══ Provided data

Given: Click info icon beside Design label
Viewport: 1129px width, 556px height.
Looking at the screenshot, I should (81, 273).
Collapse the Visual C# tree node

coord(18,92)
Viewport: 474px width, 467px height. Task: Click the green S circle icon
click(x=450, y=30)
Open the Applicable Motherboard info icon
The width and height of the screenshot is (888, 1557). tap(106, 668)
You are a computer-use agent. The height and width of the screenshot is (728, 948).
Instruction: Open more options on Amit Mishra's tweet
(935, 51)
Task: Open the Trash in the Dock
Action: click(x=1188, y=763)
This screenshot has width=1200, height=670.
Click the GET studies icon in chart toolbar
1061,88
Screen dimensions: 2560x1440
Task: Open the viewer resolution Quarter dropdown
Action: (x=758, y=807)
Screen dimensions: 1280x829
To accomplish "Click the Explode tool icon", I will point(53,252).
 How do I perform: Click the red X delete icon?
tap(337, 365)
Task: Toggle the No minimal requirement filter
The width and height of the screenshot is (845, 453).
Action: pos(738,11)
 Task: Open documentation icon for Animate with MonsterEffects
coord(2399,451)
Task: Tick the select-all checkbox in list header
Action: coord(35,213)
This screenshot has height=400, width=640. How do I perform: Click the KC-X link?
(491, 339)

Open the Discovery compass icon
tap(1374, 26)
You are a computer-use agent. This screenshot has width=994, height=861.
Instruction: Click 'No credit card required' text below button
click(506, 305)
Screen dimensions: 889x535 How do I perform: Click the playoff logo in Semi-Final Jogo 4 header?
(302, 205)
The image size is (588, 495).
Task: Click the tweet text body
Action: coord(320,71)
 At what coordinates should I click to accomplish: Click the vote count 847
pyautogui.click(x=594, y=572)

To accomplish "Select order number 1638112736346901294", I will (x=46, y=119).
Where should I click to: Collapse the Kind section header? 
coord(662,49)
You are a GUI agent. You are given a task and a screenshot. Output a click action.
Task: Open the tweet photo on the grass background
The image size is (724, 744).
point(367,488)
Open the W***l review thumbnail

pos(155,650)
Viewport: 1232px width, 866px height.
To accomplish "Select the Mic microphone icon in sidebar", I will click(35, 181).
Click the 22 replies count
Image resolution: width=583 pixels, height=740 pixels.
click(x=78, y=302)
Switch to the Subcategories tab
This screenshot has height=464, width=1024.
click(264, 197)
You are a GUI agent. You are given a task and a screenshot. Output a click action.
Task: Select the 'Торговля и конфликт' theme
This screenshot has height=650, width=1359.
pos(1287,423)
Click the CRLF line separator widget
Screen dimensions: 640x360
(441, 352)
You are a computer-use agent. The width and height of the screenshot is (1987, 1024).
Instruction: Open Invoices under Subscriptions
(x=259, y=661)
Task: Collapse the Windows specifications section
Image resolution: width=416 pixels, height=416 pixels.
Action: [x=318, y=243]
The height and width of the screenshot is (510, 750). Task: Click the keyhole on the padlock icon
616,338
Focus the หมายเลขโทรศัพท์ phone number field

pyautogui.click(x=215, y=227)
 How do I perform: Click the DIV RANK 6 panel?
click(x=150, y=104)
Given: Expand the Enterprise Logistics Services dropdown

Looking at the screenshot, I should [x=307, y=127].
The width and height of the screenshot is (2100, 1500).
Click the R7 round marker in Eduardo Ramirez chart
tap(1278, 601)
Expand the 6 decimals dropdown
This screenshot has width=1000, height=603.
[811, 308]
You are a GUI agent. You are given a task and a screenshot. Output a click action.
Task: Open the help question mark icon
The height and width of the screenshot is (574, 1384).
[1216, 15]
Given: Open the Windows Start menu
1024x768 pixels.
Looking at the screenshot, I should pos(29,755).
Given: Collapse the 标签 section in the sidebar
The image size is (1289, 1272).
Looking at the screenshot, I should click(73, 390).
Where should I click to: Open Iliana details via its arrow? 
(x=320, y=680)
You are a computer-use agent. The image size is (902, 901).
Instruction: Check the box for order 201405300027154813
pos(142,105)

════

Exercise => Convert every line of the material above into a JSON list of strings, one string per line, and leave out the blank lines.

Completed exercise =>
[
  "Given: Click info icon beside Design label",
  "Viewport: 1129px width, 556px height.",
  "Looking at the screenshot, I should (81, 273).",
  "Collapse the Visual C# tree node",
  "coord(18,92)",
  "Viewport: 474px width, 467px height. Task: Click the green S circle icon",
  "click(x=450, y=30)",
  "Open the Applicable Motherboard info icon",
  "The width and height of the screenshot is (888, 1557). tap(106, 668)",
  "You are a computer-use agent. The height and width of the screenshot is (728, 948).",
  "Instruction: Open more options on Amit Mishra's tweet",
  "(935, 51)",
  "Task: Open the Trash in the Dock",
  "Action: click(x=1188, y=763)",
  "This screenshot has width=1200, height=670.",
  "Click the GET studies icon in chart toolbar",
  "1061,88",
  "Screen dimensions: 2560x1440",
  "Task: Open the viewer resolution Quarter dropdown",
  "Action: (x=758, y=807)",
  "Screen dimensions: 1280x829",
  "To accomplish \"Click the Explode tool icon\", I will point(53,252).",
  " How do I perform: Click the red X delete icon?",
  "tap(337, 365)",
  "Task: Toggle the No minimal requirement filter",
  "The width and height of the screenshot is (845, 453).",
  "Action: pos(738,11)",
  " Task: Open documentation icon for Animate with MonsterEffects",
  "coord(2399,451)",
  "Task: Tick the select-all checkbox in list header",
  "Action: coord(35,213)",
  "This screenshot has height=400, width=640. How do I perform: Click the KC-X link?",
  "(491, 339)",
  "Open the Discovery compass icon",
  "tap(1374, 26)",
  "You are a computer-use agent. This screenshot has width=994, height=861.",
  "Instruction: Click 'No credit card required' text below button",
  "click(506, 305)",
  "Screen dimensions: 889x535 How do I perform: Click the playoff logo in Semi-Final Jogo 4 header?",
  "(302, 205)",
  "The image size is (588, 495).",
  "Task: Click the tweet text body",
  "Action: coord(320,71)",
  " At what coordinates should I click to accomplish: Click the vote count 847",
  "pyautogui.click(x=594, y=572)",
  "To accomplish \"Select order number 1638112736346901294\", I will (x=46, y=119).",
  "Where should I click to: Collapse the Kind section header? ",
  "coord(662,49)",
  "You are a GUI agent. You are given a task and a screenshot. Output a click action.",
  "Task: Open the tweet photo on the grass background",
  "The image size is (724, 744).",
  "point(367,488)",
  "Open the W***l review thumbnail",
  "pos(155,650)",
  "Viewport: 1232px width, 866px height.",
  "To accomplish \"Select the Mic microphone icon in sidebar\", I will click(35, 181).",
  "Click the 22 replies count",
  "Image resolution: width=583 pixels, height=740 pixels.",
  "click(x=78, y=302)",
  "Switch to the Subcategories tab",
  "This screenshot has height=464, width=1024.",
  "click(264, 197)",
  "You are a GUI agent. You are given a task and a screenshot. Output a click action.",
  "Task: Select the 'Торговля и конфликт' theme",
  "This screenshot has height=650, width=1359.",
  "pos(1287,423)",
  "Click the CRLF line separator widget",
  "Screen dimensions: 640x360",
  "(441, 352)",
  "You are a computer-use agent. The width and height of the screenshot is (1987, 1024).",
  "Instruction: Open Invoices under Subscriptions",
  "(x=259, y=661)",
  "Task: Collapse the Windows specifications section",
  "Image resolution: width=416 pixels, height=416 pixels.",
  "Action: [x=318, y=243]",
  "The height and width of the screenshot is (510, 750). Task: Click the keyhole on the padlock icon",
  "616,338",
  "Focus the หมายเลขโทรศัพท์ phone number field",
  "pyautogui.click(x=215, y=227)",
  " How do I perform: Click the DIV RANK 6 panel?",
  "click(x=150, y=104)",
  "Given: Expand the Enterprise Logistics Services dropdown",
  "Looking at the screenshot, I should [x=307, y=127].",
  "The width and height of the screenshot is (2100, 1500).",
  "Click the R7 round marker in Eduardo Ramirez chart",
  "tap(1278, 601)",
  "Expand the 6 decimals dropdown",
  "This screenshot has width=1000, height=603.",
  "[811, 308]",
  "You are a GUI agent. You are given a task and a screenshot. Output a click action.",
  "Task: Open the help question mark icon",
  "The height and width of the screenshot is (574, 1384).",
  "[1216, 15]",
  "Given: Open the Windows Start menu",
  "1024x768 pixels.",
  "Looking at the screenshot, I should pos(29,755).",
  "Given: Collapse the 标签 section in the sidebar",
  "The image size is (1289, 1272).",
  "Looking at the screenshot, I should click(73, 390).",
  "Where should I click to: Open Iliana details via its arrow? ",
  "(x=320, y=680)",
  "You are a computer-use agent. The image size is (902, 901).",
  "Instruction: Check the box for order 201405300027154813",
  "pos(142,105)"
]